● What to work on:
**A)** Answer these questions using the passage on fiscal stimulus, one answer per line and marked like the questions:
(i) What two examples of automatic stabilizers does it give?
(ii) What dollar amount does it say recipients are meant to spend?
(iii) Who directly targeted the government's packages to keeping Australians in jobs?
**B)** Quote the passage on fiscal stimulus word for word, between "However, the overall" and "you spend it.", inclusive.
**C)** Continue the passage on fiscal stimulus from the point where it stops.
--- Exercise text Enclosed Below ---
Automatic stabilisers, which are mechanisms that help manage fluctuations, also kick in through the ebbs and flows of the economy. These include government benefits and assistance. Improvements in job numbers mean fewer people need income help but as unemployment rises, the opposite is true and more is spent helping these households.
But when the shock is more significant and these stabilisers are not easing the highs and lows, a less commonly used option – fiscal stimulus packages – can be used.
This is where the government directly takes action and spends extra money to give the economy an adrenaline shot. This can come in many different forms, such as cash handouts, grants, infrastructure building programs and tax reductions.
However, the overall aim is the same – to give the economy a big enough boost to get through a difficult period. For instance, providing cash handouts directly to households flows into retail and services, provided recipients of the money go out and spend.
This helps keep people in these industries employed, paying their mortgages and bills and spending on services and goods themselves. So if you’re a recipient of the $750, the idea is that you spend it.
Prime Minister Scott Morrison has directly targeted the government’s packages to keeping Australians in jobs and to provide a safety net for those who lose work.
--- End of Enclosed Exercise text ---
--- Information supplied Enclosed Below ---
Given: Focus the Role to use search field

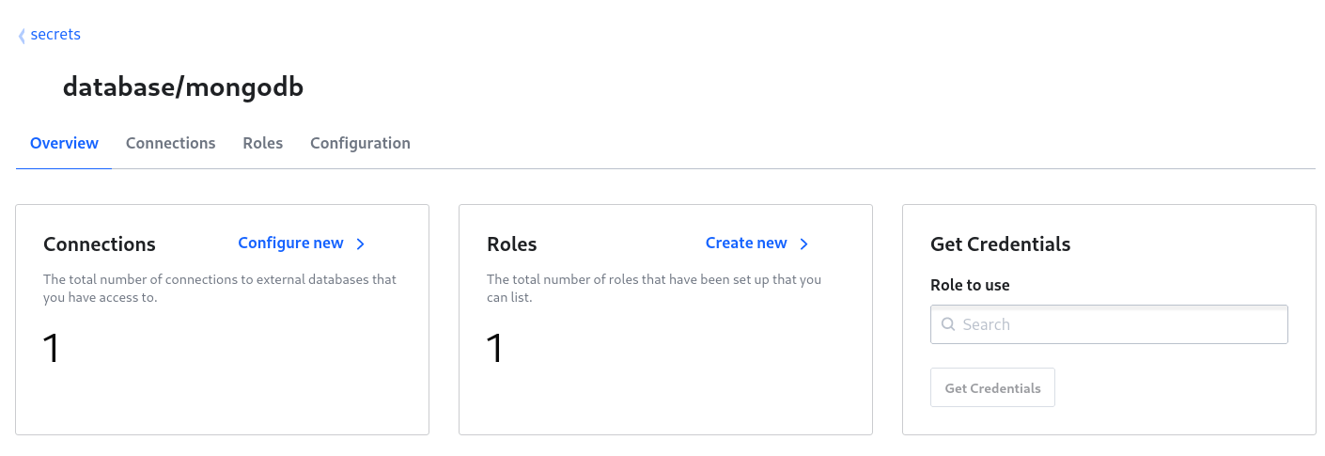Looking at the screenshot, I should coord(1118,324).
--- End of Enclosed Information supplied ---
--- Information supplied Enclosed Below ---
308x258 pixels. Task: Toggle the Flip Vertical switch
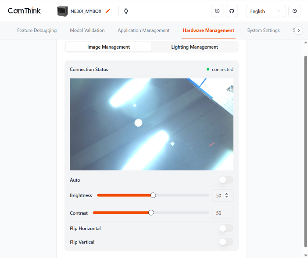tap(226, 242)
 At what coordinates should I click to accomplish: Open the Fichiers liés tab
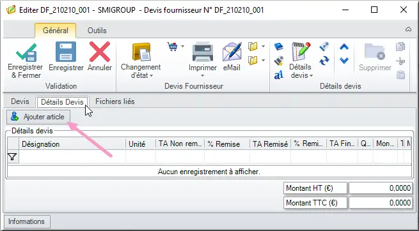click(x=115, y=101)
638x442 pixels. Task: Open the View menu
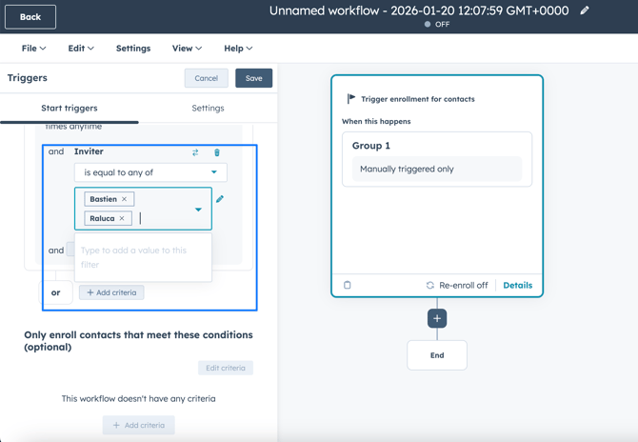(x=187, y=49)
--- End of Enclosed Information supplied ---
--- Information supplied Enclosed Below ---
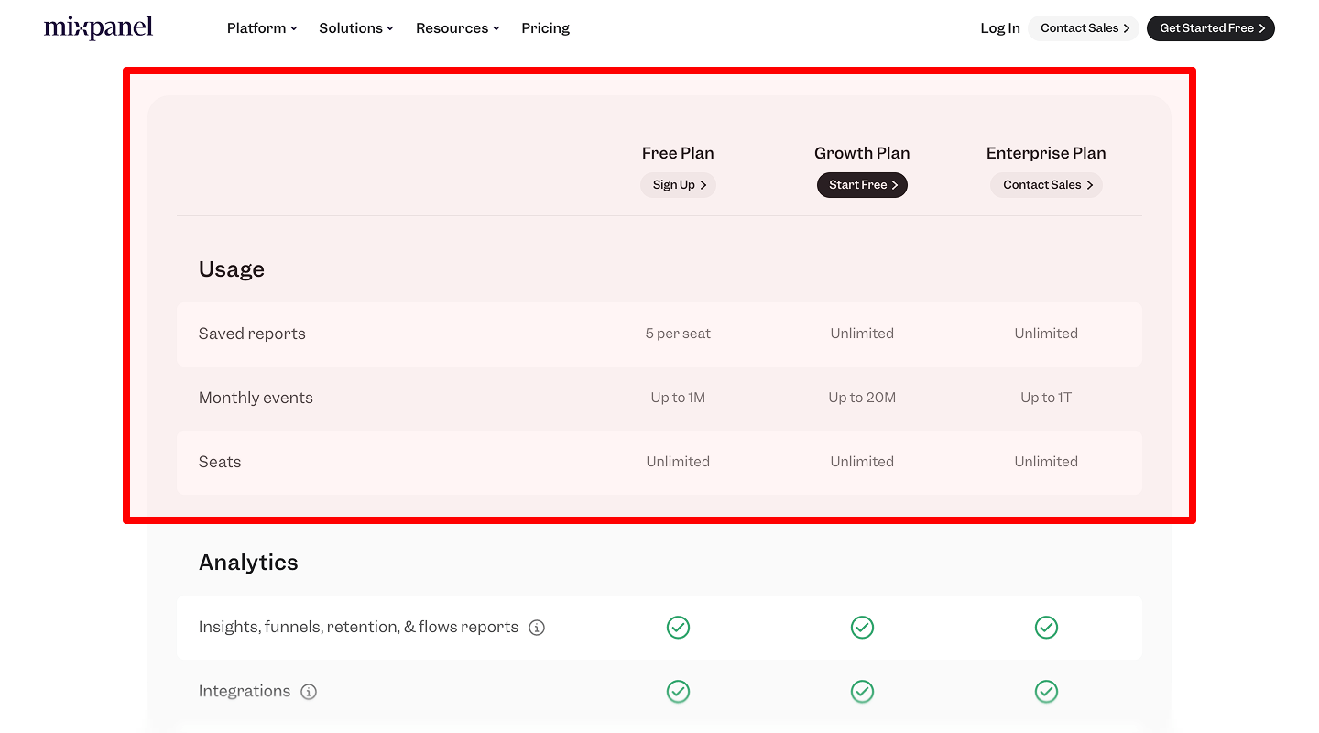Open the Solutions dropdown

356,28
--- End of Enclosed Information supplied ---
● Answers by task:
**A)**
(i) Government benefits and assistance.
(ii) $750.
(iii) Prime Minister Scott Morrison.

**B)**
However, the overall aim is the same – to give the economy a big enough boost to get through a difficult period. For instance, providing cash handouts directly to households flows into retail and services, provided recipients of the money go out and spend.
This helps keep people in these industries employed, paying their mortgages and bills and spending on services and goods themselves. So if you’re a recipient of the $750, the idea is that you spend it.

**C)**
The aim of the wage subsidy plan is a little different. Mr Morrison has said the economy will go into “hibernation” while the worst of the pandemic passes. In that context, the $1500 payment is less about boosting the economy than helping Australians pay for essentials while the economy is largely paused.
“We want to keep the engine of our economy running through this crisis,” Mr Morrison said. “It may run on idle for a time but it must continue to run.”
This kind of spending comes at a very real price. It can cause a budget deficit, where government spending is more than revenue. If too much is spent on stimulus, it can risk years of debt and deficit, but if there isn’t enough of a boost in the right areas, the country risks entering into a recession.
The government can borrow to cover any shortfall in domestic demand, and collapsing global interest rates put it in a better position to do this. Getting the balance wrong can be difficult politically but, more crucially, it has a real-life impact on the livelihood of Australians, their jobs and future prosperity.
It’s not always clear until years down the track whether the actions being taken are the right ones.
Has there been a stimulus package like this before?
Yes. In Australia and overseas, governments have brought in stimulus packages to try to avoid a recession or at least reduce the severity of a downturn.
Several countries including the United Kingdom, Canada, Germany and New Zealand have introduced their own wage subsidy plans to address the pandemic’s economic effects.
The most comparable and recent example in Australia is the large stimulus package implemented during the global financial crisis by the Rudd government. An initial package worth $10.4 billion was unveiled in October 2008, including payments to pensioners, family support payments and first-home-buyer grants, to help lessen economic turbulence.
In February 2009, a second package worth $42 billion was announced. This included a $26 billion infrastructure program, $12.7 billion in direct payments to households and $2.7 billion for businesses. Within this package, Australians earning under an $80,000 threshold were given $950 and were encouraged to spend to boost the economy.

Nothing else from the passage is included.